Menurut cerita orang tua-tua di Rote, dahulu kala belum ada meting di laut. Oleh karena itu,kekayaan laut sangat limpah. Ikan kecil dan besar yang berwarna- warni berenang ria sampai ke bibir pantai. Demikian pula binatang laut yang lain, penyu, gurita,teripang, udang, kepiting, bermacam- macam kerang, banyak menghuni air dangkal di sekitar pantai. Belum termasuk berbagai tumbuhan laut yang sangat bermanfaat.

   Semua kekayaan laut ini masih utuh dan berlimpah karena dijaga penguasanya. penguasa laut itu adalah dua orang bersaudara. Nama kedua penguasa itu adalah Metik Kili-Kili dan Lolo Metik. Sebaliknya daratan juga mempunyai penguasa sendiri. Penguasa daratan juga dua orang bersaudara. Seorang bernama Dangga- Dangga Mbiahun dan seorang lagi bernama Fa Tasiki.

  Konon kedua penguasa daratan itu sangat senang pergi ke pantai. Mereka ingin sekali menikmati semua hasil laut itu. Namun keduanya tidak berdaya untuk memperolehnya. Maklum,pada Zaman itu Dangga- Dangga Mbiahun dan Fa Tasik belum memiliki peralatan moderen untuk mengambil hasil laut seperti sekarang,misalnya perahu motor,pancing,pukat atau jala.

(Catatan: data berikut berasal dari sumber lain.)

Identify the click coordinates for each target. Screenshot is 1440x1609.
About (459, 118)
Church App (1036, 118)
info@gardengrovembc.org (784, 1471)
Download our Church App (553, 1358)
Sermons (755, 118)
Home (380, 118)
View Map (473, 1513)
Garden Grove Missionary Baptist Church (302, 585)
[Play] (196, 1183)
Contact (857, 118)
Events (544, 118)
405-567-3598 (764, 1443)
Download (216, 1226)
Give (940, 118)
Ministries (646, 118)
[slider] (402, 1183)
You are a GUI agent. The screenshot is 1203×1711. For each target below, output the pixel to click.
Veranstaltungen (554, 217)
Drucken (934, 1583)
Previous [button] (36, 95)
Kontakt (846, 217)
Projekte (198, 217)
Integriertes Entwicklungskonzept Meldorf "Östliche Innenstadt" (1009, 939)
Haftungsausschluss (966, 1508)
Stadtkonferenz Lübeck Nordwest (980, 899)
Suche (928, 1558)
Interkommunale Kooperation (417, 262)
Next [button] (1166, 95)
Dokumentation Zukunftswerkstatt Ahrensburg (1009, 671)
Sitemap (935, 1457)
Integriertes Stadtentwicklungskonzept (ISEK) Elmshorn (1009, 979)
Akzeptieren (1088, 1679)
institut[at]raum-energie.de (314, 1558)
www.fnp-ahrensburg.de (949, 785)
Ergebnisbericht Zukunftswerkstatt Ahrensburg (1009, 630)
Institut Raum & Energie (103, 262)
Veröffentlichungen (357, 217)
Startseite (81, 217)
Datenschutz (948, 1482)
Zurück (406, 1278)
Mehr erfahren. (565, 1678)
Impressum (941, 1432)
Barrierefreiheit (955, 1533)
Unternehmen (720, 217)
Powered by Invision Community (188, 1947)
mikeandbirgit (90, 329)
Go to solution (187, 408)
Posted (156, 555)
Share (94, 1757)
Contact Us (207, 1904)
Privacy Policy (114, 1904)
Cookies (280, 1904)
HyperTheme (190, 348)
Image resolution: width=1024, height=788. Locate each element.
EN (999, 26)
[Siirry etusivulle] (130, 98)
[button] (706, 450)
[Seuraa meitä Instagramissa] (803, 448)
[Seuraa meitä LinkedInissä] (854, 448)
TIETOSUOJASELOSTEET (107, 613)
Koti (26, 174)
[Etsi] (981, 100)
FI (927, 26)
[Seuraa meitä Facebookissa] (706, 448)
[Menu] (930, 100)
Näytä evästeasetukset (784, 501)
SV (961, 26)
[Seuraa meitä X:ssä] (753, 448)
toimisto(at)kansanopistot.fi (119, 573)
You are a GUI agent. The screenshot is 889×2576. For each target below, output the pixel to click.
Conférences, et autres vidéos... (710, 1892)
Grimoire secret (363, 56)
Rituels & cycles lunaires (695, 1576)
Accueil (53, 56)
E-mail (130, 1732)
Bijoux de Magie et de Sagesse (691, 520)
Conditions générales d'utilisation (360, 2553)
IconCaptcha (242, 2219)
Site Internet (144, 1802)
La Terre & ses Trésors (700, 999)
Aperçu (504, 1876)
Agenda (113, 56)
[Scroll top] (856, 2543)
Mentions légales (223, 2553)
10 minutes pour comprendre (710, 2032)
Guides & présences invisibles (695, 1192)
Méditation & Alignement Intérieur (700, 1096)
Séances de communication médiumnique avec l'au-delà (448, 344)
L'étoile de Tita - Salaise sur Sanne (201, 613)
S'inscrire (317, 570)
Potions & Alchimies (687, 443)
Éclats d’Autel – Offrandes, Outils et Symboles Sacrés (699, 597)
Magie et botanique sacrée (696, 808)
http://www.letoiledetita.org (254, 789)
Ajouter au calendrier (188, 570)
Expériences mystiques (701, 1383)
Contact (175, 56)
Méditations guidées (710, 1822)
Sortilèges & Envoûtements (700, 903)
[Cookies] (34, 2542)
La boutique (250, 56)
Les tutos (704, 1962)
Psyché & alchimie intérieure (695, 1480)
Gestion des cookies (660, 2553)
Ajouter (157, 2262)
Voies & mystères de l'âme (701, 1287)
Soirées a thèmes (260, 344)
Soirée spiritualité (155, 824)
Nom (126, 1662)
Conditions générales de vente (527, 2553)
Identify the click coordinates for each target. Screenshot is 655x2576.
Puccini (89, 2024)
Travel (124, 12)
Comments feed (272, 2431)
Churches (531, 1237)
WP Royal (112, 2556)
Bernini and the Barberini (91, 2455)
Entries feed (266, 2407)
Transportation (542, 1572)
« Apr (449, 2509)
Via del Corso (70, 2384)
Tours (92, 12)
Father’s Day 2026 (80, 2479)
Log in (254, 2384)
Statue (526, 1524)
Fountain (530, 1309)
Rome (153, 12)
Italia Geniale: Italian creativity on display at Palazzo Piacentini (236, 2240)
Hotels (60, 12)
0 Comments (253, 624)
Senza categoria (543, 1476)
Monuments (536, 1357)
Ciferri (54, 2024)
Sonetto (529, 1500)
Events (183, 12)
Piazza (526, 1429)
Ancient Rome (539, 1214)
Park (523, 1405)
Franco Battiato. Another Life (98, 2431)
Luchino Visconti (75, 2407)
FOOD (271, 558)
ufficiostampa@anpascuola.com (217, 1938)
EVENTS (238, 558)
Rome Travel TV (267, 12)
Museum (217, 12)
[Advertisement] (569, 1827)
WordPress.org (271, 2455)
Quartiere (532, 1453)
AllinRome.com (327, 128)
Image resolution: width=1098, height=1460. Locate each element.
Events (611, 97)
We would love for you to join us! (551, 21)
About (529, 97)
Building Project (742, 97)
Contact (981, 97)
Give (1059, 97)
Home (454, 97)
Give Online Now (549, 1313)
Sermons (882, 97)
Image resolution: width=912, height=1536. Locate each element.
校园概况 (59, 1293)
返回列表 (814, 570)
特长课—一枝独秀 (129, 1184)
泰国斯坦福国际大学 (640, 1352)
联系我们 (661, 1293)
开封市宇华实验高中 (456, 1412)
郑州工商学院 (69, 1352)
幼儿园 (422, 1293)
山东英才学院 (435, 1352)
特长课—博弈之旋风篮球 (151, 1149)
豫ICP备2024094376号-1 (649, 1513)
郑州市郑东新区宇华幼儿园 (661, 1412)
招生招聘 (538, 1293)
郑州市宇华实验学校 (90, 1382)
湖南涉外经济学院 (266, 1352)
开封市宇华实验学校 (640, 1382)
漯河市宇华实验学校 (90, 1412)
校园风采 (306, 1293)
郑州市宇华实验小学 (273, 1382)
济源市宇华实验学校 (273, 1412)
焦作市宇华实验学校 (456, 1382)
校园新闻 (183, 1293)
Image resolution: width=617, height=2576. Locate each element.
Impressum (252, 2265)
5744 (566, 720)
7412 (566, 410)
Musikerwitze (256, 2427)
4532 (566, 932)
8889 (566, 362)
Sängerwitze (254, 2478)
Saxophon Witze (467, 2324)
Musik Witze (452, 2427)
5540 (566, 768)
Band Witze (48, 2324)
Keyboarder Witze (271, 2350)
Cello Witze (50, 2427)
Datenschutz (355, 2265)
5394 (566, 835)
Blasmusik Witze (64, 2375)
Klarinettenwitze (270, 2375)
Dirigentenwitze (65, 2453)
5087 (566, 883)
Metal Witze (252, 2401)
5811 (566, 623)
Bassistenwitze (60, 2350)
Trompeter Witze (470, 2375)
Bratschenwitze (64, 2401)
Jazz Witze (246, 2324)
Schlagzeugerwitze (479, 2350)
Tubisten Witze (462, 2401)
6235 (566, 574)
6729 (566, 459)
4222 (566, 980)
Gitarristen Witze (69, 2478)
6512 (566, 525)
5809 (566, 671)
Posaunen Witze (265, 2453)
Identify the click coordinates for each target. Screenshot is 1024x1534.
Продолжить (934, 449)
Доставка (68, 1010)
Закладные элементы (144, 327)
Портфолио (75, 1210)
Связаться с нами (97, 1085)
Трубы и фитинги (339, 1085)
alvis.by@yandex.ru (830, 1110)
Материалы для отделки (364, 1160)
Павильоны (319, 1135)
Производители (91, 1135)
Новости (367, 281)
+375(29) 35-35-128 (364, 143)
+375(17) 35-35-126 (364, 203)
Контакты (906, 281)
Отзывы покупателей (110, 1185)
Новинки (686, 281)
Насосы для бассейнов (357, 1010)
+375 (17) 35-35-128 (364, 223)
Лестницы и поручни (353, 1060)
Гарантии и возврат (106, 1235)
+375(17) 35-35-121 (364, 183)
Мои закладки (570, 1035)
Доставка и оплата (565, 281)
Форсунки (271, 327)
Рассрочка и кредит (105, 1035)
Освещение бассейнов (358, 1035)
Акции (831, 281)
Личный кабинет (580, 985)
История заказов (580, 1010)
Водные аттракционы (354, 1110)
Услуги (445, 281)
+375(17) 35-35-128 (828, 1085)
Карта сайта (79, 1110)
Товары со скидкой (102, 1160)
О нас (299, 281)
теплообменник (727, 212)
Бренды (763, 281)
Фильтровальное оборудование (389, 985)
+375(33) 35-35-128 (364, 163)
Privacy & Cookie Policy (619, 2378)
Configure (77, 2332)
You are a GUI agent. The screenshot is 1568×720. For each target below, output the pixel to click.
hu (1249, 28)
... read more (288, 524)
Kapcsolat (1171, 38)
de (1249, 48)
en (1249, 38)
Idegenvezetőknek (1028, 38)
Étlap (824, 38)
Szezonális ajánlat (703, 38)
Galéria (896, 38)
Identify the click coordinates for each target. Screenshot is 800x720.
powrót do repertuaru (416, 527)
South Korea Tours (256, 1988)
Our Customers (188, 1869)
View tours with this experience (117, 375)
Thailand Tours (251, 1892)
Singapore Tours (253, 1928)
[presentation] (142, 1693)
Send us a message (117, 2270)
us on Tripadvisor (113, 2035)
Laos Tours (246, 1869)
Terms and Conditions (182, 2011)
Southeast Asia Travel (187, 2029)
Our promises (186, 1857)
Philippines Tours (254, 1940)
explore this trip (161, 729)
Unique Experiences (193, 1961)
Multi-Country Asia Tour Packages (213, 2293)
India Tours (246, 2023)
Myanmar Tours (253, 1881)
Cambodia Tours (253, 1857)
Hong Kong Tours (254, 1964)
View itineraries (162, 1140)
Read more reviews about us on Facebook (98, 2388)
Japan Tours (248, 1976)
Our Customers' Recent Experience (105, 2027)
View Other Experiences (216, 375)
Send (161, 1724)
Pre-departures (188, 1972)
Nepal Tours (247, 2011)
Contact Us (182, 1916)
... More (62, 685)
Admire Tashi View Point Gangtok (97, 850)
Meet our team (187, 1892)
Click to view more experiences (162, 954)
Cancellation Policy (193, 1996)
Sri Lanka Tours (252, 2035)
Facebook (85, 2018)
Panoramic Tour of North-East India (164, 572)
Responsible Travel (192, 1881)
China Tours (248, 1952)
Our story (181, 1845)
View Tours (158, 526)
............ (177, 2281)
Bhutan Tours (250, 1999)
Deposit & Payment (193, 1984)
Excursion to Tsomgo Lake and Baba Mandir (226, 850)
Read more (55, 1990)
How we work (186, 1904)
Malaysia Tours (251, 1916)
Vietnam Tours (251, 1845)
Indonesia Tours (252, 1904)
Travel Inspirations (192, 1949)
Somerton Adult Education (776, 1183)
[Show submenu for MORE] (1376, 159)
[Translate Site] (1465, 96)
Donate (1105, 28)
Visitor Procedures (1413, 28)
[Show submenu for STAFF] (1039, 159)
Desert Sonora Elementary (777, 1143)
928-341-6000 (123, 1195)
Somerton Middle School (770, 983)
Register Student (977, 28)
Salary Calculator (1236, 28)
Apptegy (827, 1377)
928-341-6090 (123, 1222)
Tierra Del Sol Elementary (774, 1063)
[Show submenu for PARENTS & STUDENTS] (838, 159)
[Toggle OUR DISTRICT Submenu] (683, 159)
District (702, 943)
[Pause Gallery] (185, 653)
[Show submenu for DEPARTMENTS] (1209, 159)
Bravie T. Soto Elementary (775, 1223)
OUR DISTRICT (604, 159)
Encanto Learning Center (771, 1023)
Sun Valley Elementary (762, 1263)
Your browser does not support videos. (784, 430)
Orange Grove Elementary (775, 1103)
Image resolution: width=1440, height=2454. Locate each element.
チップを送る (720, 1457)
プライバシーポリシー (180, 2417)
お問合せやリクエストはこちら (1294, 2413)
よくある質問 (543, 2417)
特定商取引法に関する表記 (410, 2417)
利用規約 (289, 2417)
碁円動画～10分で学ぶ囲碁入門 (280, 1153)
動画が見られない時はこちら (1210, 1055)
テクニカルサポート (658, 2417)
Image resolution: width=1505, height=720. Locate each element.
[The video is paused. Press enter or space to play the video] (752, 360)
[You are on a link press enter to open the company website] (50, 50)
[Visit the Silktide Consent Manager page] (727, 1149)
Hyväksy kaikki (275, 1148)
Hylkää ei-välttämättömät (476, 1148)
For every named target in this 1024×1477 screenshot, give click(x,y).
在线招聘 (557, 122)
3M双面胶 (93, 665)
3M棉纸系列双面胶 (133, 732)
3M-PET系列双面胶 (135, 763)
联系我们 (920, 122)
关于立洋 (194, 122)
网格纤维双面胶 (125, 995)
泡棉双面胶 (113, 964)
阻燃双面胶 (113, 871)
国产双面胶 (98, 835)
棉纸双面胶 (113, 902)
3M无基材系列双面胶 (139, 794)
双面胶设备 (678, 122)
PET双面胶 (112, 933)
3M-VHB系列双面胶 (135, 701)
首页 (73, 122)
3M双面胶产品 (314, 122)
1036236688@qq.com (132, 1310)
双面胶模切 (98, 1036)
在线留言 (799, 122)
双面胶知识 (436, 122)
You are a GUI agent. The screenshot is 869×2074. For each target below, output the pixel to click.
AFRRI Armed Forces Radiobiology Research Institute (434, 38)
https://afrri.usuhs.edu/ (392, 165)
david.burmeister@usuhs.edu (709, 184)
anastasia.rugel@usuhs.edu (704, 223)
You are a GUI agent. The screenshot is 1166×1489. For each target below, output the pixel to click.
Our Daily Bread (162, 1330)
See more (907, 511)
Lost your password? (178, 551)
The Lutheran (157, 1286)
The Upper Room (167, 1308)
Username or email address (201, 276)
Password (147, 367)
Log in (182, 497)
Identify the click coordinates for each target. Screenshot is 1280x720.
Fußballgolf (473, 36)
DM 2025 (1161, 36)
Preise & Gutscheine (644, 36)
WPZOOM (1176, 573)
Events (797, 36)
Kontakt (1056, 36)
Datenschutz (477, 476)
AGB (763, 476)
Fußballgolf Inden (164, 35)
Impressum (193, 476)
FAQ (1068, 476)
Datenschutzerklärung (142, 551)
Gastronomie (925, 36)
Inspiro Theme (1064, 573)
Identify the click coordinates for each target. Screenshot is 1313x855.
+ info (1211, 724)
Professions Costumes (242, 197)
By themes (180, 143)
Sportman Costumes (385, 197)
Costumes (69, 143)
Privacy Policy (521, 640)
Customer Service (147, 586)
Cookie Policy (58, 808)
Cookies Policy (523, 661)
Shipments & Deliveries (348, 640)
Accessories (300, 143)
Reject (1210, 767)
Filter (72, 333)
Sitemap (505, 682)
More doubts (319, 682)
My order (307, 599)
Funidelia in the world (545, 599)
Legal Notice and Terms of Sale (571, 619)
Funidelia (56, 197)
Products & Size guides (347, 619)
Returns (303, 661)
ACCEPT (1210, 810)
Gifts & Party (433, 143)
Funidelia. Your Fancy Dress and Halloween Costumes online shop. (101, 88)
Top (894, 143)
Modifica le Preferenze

  Pada suatu waktu Dangga- Dangga Mbiahun dan Fa Tasikingin bertemu dengan Metik Kili-Kili dan Lolo Tasik. Mereka ingin memperoleh izin untuk dapat menikmati hasil laut yg ada bagaimanapun caranya.
   Maka berangkatlah Dangga- Dangga Mbiahun dan Fa Tasik menemui Metik Kili-Kili dan Lolo Tasik. Dangga- Dangga Mbiahun dan Fa Tasik memohon izin agar dapat menikmati hasil laut itu.
   Pada mulanya Metik Kili-Kili dan Lolo Tasik sangat keberatan. Mereka kuatir,hasil laut itu akan berkurang atau habis sehingga keindahan laut pun bisa hilang. Tetapi Dangga- Dangga Mbiahun dan Fa Tasikterus memohon belas kasihan Metik Kili-Kili dan Lolo Tasik.
     Akhirnya Metik Kili-Kili dan Lolo Tasik mengabulkan permintaan Dangga- Dangga Mbiahun dan Fa Tasik. Caranya sederhama, kata Lolo Tasik kepada  Dangga- Dangga Mbiahun dan Fa Tasik. Sewaktu-waktu laut ini akan menarik diri ke bagian tengah. pada waktu itu ada bagian dekat pantai akan menjadi kering. di situ akan tertinggal ikan,kepiting,udang,belut,kerang-kerang dan berbagai sayuran. kamu boleh mengambil sesukamu,sesuai keperluan kamu. Jika kamu mengambil lebih,keesokan harinya sisa itu pasti menjadi busuk.
   Selain itu ada satu larangan yg harus diingat. Ada hukuman berat jika larangan ini dilanggar. Larangan itu ialah jangan sekali-kali menangkap dua macam belut yg bernama Nao Saik dan Nggoi Liuk. Kedua macam belut itu adalah jelmaan dari putra-putra dewa laut
   Demikianlah awal mula terjadinya meting atau pasang surut di laut. inilah kesempatan bagi Dangga- Dangga Mbiahun dan Fa Tasikuntuk dapat menikmati hasil- hasil laut,hingga pada suatu waktu,Dangga- Dangga Mbiahun dan Fa Tasikmelanggar larangan penguasa laut. Keduanya menangkap dua ekor belut larangan yg bernama Nao saik dan Nggoi Liuk. Sejak itu keduanya ditimpa hukuman. Hasil-hasil laut di bagian pasang surut, semakin hari semakin berkurang. Itulah sebabnya, hingga sekarang. Kita sulit memperoleh hasil laut di bagian pasang surut di laut- laut kita.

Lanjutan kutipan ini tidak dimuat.